Sadly, as public and private schools across America face budget shortfalls, the first programs that they look to cut are arts-related. They appear blind to the loss they create when the trim drama, art, music, and other fine arts from their budgets.
This cutting out of the arts leaves kids unexposed to disciplines that help broaden their horizons. Parents who want to foster their child’s aspirations to become an artist are forced to seek private art instruction.
We reached out to Amanda Lee Jones, a successful painter and art instructor to learn about the value of enrolling kids in art lessons. You will be delighted to discover the many benefits of art instruction.
The 6 Best Things Children Learn from Art Classes
1 – Practice makes perfect
Children enrolled in art lessons learn quickly that practice makes perfect. They see the fruit of their labor and study continuously to see how they can improve—which is most often by doing until they get something just right. As they mature, they value the challenge of mastering new skills and aren’t afraid of failing.
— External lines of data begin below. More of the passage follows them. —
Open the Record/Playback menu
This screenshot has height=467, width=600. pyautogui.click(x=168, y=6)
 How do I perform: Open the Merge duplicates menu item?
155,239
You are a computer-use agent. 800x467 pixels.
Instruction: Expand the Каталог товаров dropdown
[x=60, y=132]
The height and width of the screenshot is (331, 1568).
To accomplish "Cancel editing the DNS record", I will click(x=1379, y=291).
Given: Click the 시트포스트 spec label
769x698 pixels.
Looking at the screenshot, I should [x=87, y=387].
After all, they know firsthand that practice makes perfect.
2 – Wise management of time
If you are considering private art lessons, give serious consideration to a group art class. In a group studio setting, children learn invaluable lessons about time management. They will pick up on the fact that their studio time is a finite resource; how they spend that precious hour or two is determined by their own choices.
So, if they idly socialize with other students, their time will fly by, and they will not have accomplished anything. However, if they work while interacting constructively with other students, they will enjoy both their work and the camaraderie of the studio setting.
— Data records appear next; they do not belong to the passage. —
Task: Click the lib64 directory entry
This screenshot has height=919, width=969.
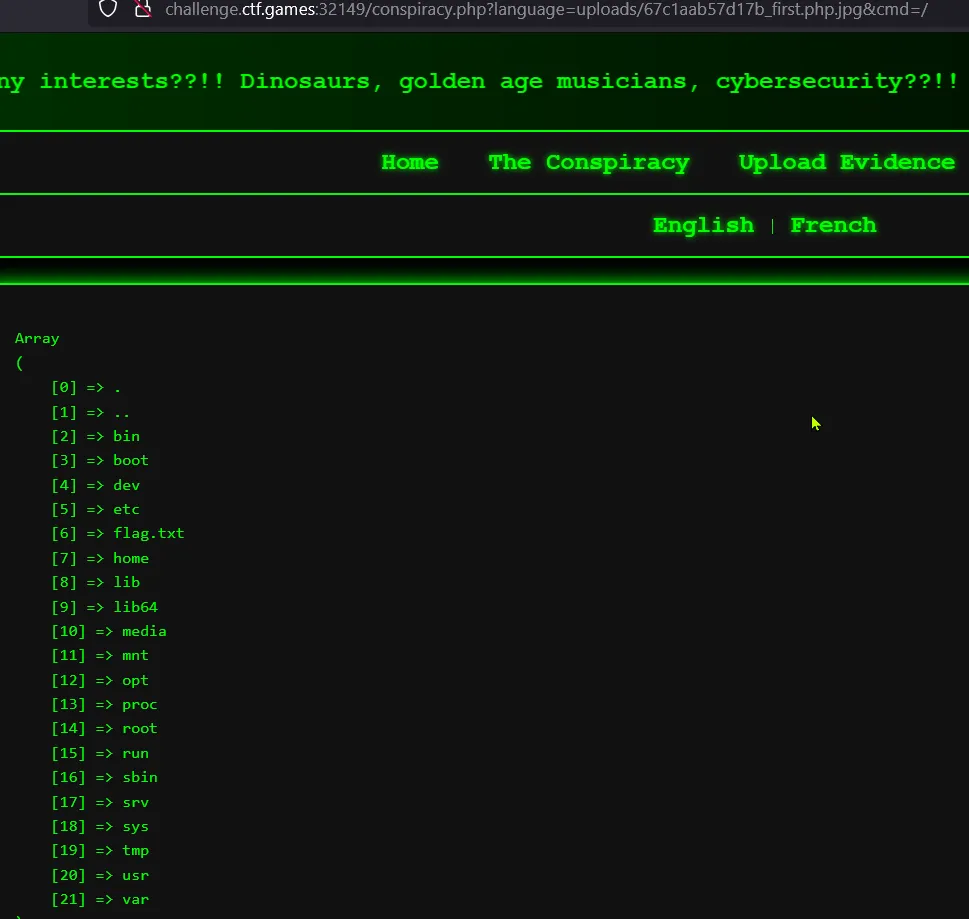Action: coord(135,607)
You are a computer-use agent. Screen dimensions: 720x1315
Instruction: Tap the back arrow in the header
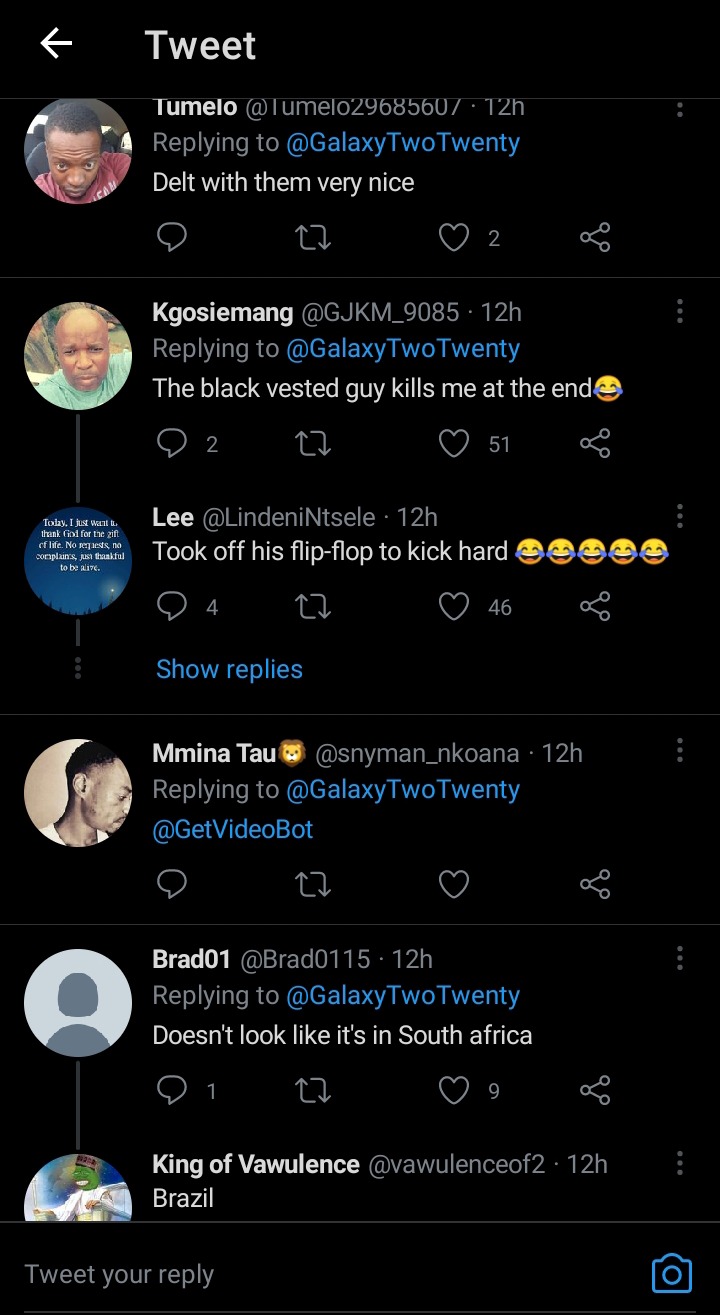coord(56,44)

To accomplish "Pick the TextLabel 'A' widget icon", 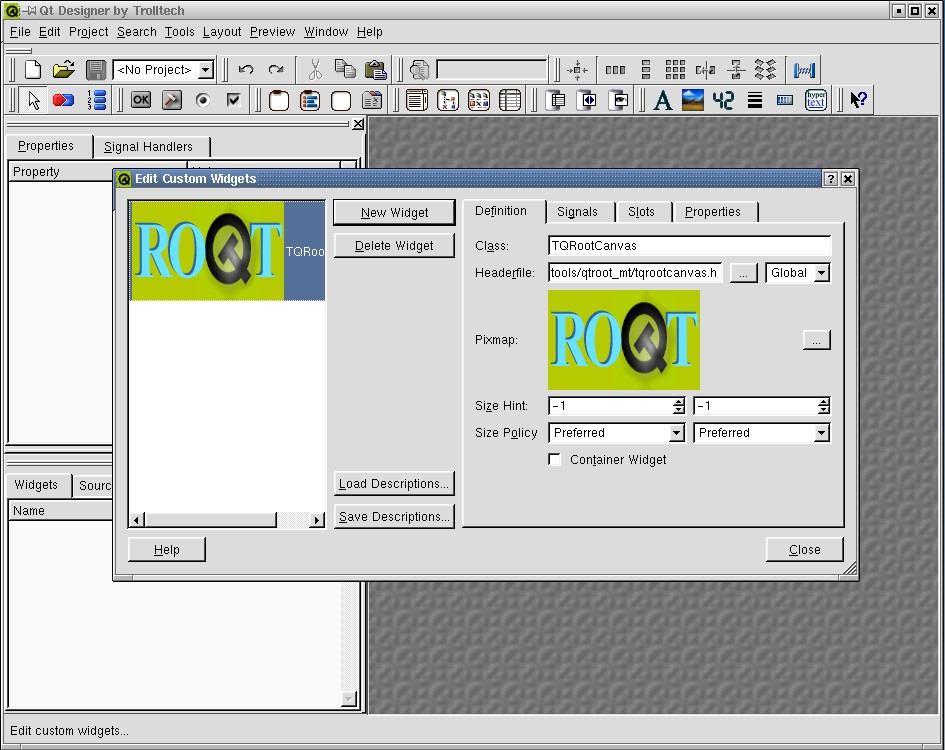I will coord(662,100).
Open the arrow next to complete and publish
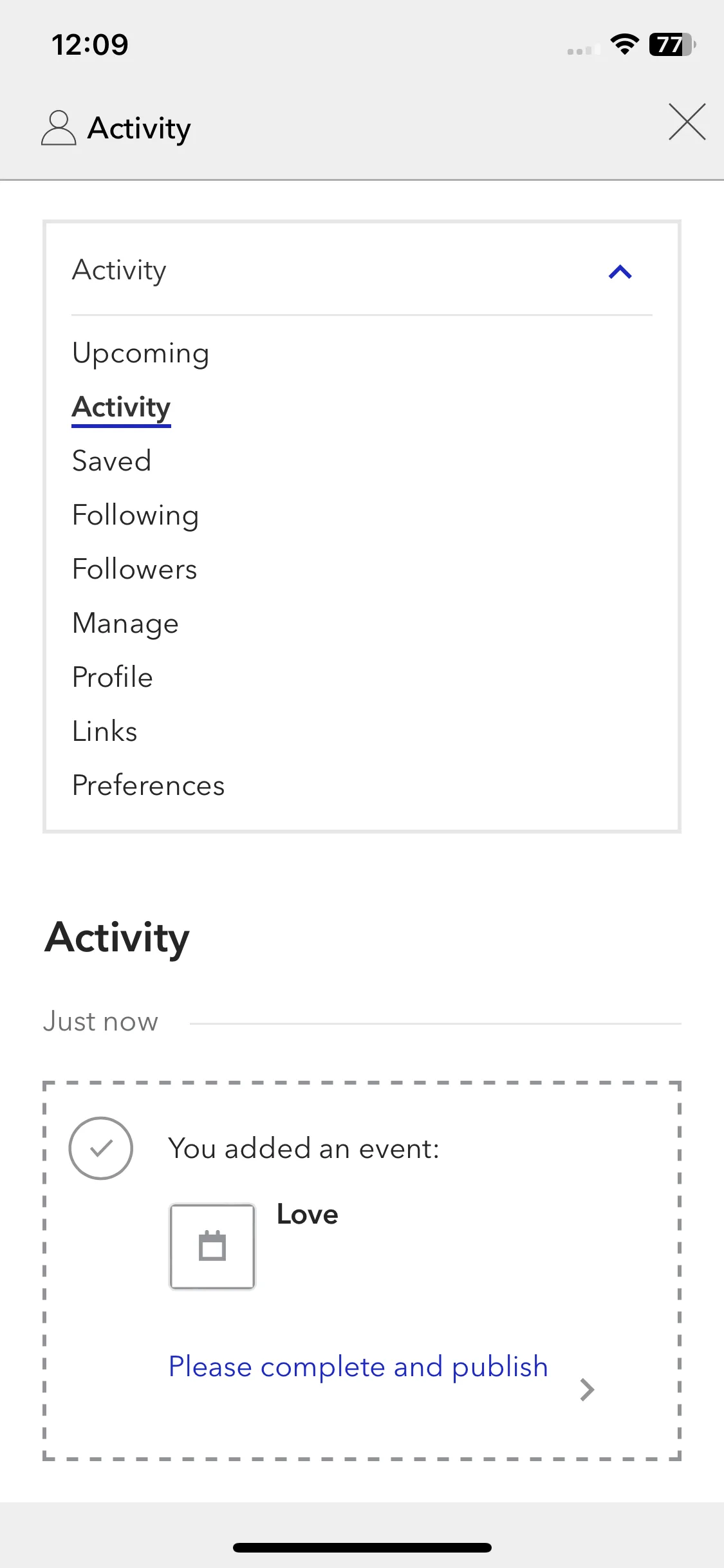 coord(586,1390)
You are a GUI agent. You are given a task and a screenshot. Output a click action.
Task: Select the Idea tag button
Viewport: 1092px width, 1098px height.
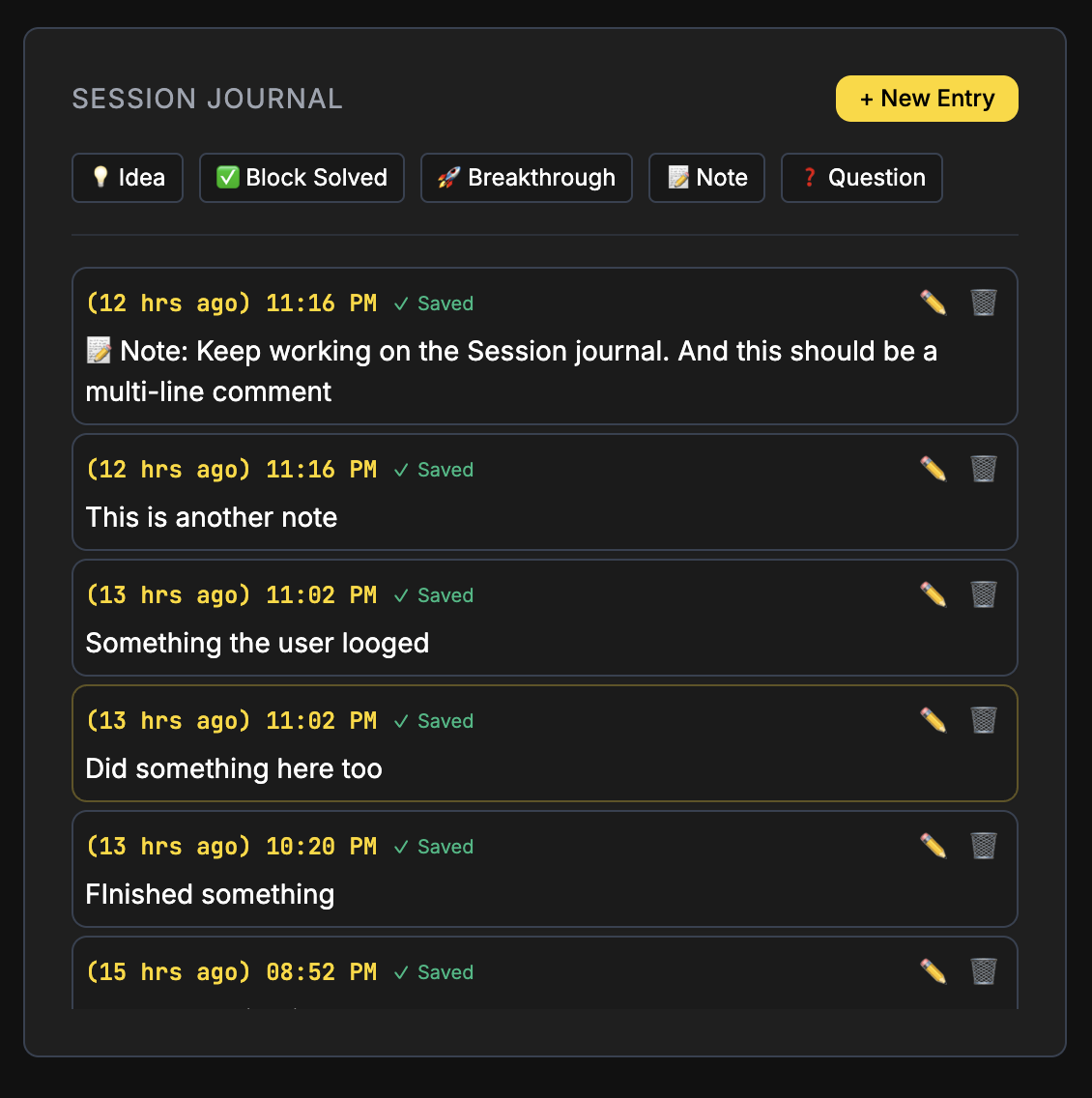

Sounds vaguely like an office environment, doesn’t it?
3 – Maintaining a more positive attitude
If your child embraces perfecting her art, she learns these necessary skills by trial and error. She learns to maintain a positive attitude every time that makes a mistake and must retrace to the root of the error, start fresh, and try it again until she perfects it. Child artists understand fully that a positive outcome is only possible when they maintain a positive attitude and keep on trying.
4 – Accepting coaching and feedback
Art students will learn (rather quickly) to accept coaching and feedback as part of their lessons. Both their art teacher and other art students will critique their work and provide feedback to help them improve their skills.
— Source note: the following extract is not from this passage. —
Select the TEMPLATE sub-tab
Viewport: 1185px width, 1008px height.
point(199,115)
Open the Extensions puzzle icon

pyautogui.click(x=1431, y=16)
Student artists learn that, rather than having their feelings hurt or feeling offended by this feedback, they should roll with it and use it for inspiration and continued growth and mastery of their art skills.
The lesson of accepting coaching and feedback will stick with them throughout their education and careers and make them more resilient.
5 – Accepting other viewpoints
Gather up a group of artists and set up a tabletop vignette for them to paint. Immediately, you will note that no two artists in that group will interpret the subject matter the same. Most likely, you will see very different outcomes. Perhaps one artist renders a realistic painting and another an abstract or cubist version. Plus, they will select different colors, shadings, and light—depending on the angle from which they view the subject.
Do these fundamental differences make any one of these painters wrong? No, they do not. That’s because every artist views the world uniquely. Moreover, they accept each other’s viewpoints without passing judgment.
Wouldn’t such a lovely openness be awesome in all adults, as well?
6 – Working well with others
Because student artists do learn to embrace the coaching and feedback we mentioned previously, they also adapt to working well with others. So, they not only will they accept coaching, but they will also learn to seek it out! These are students who place a premium on the input of others in the pursuit of achieving a goal. They grow up to become team players, particularly if you enroll them in group art lessons.
As the parent of a budding young artist, paying for art classes for your child may be an expense. However, if you choose to make that investment, you are doing more for him or her than just spending money for them to learn their art. You are, indeed, investing in lessons that will set your child up for a successful and balanced life.